*ОТРЫВОК*
Еще и еще раз: для чего и для кого все это пишется? Хотел человек замазать, что его отец был эксплуататор, нужно было просто замолчать все эти факты (мы дальше увидим, что Троцкий умеет замалчивать и более важное). Хотел откровенно рассказать, откуда вышел, — похвальная откровенность, но тогда нужно было дать фактам оценку, какую им дал бы всякий большевик, хотя бы архиправый, а не то что ‘левый’. Дать же со всею невинностью все факты, а потом замазывать их словами ‘земледельческий труд’ и тому подобное, вплоть до того, что от земской инспекции эксплуататору ‘никаких неприятных последствий не было’ (ведь это же божественно!), — воля ваша, это человек от пера зависит, а не перо от человека. Это опять ‘бессознательное’, опять ‘вдохновение’. Не удержался человек от того, чтобы написать яркую картину, а что он когда-то с трибуны возглашал: ‘Против кулака’! Огонь ‘направо!’, то — забыл. Это ведь из другого ящика ‘бессознательного’. Чтобы связать эти факты, нужна была именно сознательность — элементарная сознательность, правда, но даже ее не оказалось…
Но если от бессознательного была откровенность, то замазывающие сладкие словечки о ‘трудовой жизни’ — это уже не вдохновение. Это уже — неудачные, правда, попытки ‘подвергнуть случайности искусственному отбору’. Чем дальше, тем этих попыток больше. Под конец ‘отбор’ становится настолько ‘искусственным’, что от ‘случайностей’ — от исторической действительности — уже ничего не остается. Но прежде чем перейти к этого рода образчикам приложения исторического метода, надо остановиться еще на одном эпизоде детства автора, благо и сам автор придает этому эпизоду своего рода историческое значение.

Строки для поиска слов и элементов

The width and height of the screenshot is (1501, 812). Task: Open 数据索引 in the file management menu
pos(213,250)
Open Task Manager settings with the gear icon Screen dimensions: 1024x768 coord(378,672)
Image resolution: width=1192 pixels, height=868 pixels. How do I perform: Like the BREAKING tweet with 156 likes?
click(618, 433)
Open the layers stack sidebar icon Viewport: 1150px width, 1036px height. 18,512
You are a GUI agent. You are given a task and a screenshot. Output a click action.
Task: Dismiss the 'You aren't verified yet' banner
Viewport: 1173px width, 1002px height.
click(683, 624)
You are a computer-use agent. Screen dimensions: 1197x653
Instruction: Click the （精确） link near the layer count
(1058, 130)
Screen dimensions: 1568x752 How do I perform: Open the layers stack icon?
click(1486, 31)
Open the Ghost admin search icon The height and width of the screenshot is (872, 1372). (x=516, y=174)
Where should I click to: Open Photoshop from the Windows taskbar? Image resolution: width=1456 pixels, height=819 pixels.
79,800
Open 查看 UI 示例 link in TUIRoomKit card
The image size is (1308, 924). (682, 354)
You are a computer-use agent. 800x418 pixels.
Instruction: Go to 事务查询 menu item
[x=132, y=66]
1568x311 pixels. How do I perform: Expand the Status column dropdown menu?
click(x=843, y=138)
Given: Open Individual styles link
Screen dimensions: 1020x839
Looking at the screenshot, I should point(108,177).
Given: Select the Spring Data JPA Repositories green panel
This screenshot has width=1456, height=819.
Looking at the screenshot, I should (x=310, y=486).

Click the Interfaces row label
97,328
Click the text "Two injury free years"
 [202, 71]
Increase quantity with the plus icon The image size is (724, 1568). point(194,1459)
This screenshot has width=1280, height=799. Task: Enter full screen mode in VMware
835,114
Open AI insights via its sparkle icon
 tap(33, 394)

*ЗАДАНИЯ К УПРАЖНЕНИЮ*
1. Перечислите все слова и выражения, которые во втором абзаце отрывка (он начинается словами «Но если от бессознательного») взяты в одинарные кавычки.
2. Перескажите короче абзац отрывка, который начинается словами «Но если от бессознательного», и сохраните его главные мысли.
3. Определите, согласуется ли с отрывком каждое утверждение, и подтвердите ответ точной цитатой: (a) в отрывке сказано, что Троцкий умеет замалчивать и более важное; (b) словечки о ‘трудовой жизни’ названы в отрывке вдохновением; (c) по отрывку, попыток ‘искусственного отбора’ со временем становится меньше.

*ОТВЕТЫ ПО ЗАДАНИЯМ*
1. трудовой жизни; подвергнуть случайности искусственному отбору; отбор; искусственным; случайностей

2. Если откровенность шла от бессознательного, то сладкие словечки о ‘трудовой жизни’ уже не вдохновение, а неудачные попытки ‘искусственного отбора’ случайностей. Чем дальше, тем таких попыток больше. В конце концов от исторической действительности ничего не остается. Но сначала нужно остановиться еще на одном эпизоде детства автора, которому он сам придает историческое значение.

3.
(a) Да: «мы дальше увидим, что Троцкий умеет замалчивать и более важное».
(b) Нет: «замазывающие сладкие словечки о ‘трудовой жизни’ — это уже не вдохновение».
(c) Нет: «Чем дальше, тем этих попыток больше».